Esta creación estilo álbum de recortes fue la base del primer libro de Wallace, Palmeras del Amazonas y sus usos (1853). Con una tirada inicial de solo 250 copias, nunca se concibió realmente como una empresa comercial, sino más bien como un tributo a las 'graciosas palmeras, verdaderos habitantes de los trópicos' que tanto habían capturado su imaginación. En la versión publicada, los bocetos dibujados a mano se reemplazan con litografías del ilustrador botánico escocés en demanda Walter Hood Fitch. Fielmente copiadas y expertamente ejecutadas como lo son las transposiciones de Fitch, la absoluta asertividad de la forma de la placa pierde el sutil afecto que distingue a los originales.
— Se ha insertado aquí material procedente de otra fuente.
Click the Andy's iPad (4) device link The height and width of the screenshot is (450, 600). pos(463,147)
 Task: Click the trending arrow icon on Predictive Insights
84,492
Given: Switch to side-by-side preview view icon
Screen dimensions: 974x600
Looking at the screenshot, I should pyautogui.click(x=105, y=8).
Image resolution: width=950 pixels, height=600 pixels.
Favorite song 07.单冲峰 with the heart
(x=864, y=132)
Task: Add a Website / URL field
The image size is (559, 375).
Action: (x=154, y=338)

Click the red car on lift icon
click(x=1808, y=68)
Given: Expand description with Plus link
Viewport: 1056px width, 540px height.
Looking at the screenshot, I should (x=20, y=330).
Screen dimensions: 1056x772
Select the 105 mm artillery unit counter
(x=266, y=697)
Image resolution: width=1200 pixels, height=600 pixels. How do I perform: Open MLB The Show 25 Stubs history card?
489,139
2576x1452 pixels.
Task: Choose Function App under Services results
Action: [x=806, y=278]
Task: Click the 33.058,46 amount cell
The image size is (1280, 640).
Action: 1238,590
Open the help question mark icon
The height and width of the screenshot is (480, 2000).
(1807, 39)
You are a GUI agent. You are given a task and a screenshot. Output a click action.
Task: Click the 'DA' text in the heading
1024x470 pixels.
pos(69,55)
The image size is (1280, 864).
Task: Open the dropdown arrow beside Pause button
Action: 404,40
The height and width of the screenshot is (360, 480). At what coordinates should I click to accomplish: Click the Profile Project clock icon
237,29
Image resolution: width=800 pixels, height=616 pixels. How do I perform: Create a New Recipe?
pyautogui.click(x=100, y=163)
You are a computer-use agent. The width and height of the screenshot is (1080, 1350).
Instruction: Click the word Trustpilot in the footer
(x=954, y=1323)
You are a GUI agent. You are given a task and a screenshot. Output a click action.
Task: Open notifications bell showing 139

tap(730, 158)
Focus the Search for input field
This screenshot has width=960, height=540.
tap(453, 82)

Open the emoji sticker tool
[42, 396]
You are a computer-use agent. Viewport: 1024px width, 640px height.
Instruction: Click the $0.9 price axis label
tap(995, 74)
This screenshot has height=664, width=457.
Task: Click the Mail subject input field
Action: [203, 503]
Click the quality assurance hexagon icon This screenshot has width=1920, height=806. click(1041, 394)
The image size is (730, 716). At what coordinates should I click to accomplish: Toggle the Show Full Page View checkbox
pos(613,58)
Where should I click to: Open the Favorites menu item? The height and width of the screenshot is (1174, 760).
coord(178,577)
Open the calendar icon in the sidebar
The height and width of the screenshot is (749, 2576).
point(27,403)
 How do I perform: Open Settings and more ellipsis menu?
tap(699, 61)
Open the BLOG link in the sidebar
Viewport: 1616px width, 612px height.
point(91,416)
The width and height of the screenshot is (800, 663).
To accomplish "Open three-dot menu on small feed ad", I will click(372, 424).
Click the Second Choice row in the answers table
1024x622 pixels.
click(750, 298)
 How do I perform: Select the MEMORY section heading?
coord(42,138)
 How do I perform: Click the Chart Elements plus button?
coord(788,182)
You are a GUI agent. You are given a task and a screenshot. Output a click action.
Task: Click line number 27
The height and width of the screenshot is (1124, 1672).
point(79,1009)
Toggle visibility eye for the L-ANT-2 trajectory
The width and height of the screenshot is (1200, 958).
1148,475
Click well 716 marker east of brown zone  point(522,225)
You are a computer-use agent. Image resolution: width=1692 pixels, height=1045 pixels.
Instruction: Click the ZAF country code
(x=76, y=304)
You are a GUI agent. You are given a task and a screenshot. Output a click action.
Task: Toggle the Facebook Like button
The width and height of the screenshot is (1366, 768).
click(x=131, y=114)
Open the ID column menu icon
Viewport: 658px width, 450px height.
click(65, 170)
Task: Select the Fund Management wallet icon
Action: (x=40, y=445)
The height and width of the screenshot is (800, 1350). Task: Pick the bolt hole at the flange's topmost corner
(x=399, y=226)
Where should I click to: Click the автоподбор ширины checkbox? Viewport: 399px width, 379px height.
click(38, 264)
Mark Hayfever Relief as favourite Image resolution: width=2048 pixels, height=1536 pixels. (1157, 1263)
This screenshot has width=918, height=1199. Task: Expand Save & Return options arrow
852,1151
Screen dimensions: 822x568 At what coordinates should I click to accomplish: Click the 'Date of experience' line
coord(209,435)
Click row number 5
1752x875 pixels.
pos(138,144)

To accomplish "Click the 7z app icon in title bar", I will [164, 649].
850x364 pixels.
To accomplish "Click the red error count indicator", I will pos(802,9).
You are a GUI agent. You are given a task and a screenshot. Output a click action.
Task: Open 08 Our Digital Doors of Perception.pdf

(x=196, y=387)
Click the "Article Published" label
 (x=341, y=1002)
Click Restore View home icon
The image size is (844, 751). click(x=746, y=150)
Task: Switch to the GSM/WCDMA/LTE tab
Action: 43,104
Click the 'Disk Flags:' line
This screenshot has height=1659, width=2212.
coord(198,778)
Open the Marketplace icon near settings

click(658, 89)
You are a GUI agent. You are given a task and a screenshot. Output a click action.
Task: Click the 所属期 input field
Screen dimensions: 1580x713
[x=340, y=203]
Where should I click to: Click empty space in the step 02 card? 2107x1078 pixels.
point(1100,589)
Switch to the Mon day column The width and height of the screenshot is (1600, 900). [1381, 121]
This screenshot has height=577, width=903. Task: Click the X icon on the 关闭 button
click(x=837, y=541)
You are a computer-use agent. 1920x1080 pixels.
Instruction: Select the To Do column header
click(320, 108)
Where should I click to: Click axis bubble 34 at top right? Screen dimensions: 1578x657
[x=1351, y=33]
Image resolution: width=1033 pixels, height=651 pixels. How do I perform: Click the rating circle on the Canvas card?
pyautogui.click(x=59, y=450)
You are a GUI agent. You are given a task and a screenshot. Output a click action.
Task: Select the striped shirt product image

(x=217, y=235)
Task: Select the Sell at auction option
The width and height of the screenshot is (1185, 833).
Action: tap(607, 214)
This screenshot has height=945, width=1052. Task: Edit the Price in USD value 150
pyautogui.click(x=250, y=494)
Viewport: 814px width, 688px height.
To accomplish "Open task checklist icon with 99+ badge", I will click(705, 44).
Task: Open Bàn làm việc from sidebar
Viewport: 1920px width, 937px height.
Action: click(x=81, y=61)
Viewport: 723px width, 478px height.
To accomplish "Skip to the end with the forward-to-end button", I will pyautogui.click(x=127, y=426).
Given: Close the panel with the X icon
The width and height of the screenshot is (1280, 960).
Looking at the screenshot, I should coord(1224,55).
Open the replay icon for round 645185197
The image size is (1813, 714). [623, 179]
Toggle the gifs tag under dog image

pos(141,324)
Foto: Archivo GL/Alamy Stock Photo
El libro de palma de Wallace también es notable como una señal de lo que estaba por venir. Pronto, el infatigable naturalista estuvo de vuelta en alta mar, esta vez con destino al archipiélago malayo y la fama, aunque temporal, como competidor de Darwin. Wallace fue ante todo un geógrafo, y su avance como evolucionista se deriva principalmente de sus observaciones sobre la distribución geográfica de las especies. Geología, clima, hidrología: todos, llegó a ver, juegan un papel en el cómo, cuándo y, sobre todo, dónde del proceso evolutivo. Los datos precisos sobre la ubicación que llenan su libro sobre las palmas (un tercio del capítulo sobre la piassaba se dedica a su distribución: 'crece en terrenos pantanosos o parcialmente inundados', 'en las orillas de ríos de aguas negras', etc.) revela las raíces de tal pensamiento en la Amazonía.
Los principales botánicos desdeñaron el breve trabajo de Wallace sobre las palmas. Incluso su amigo y colega coleccionista Richard Spruce descartó las descripciones de Wallace de los árboles como "peor que nada, en muchos casos sin mencionar una sola circunstancia que un botánico desearía conocer". Un caso, claro, de no ver el bosque por los árboles. Spruce se permitió al menos un cumplido: las imágenes eran, según él, «muy bonitas».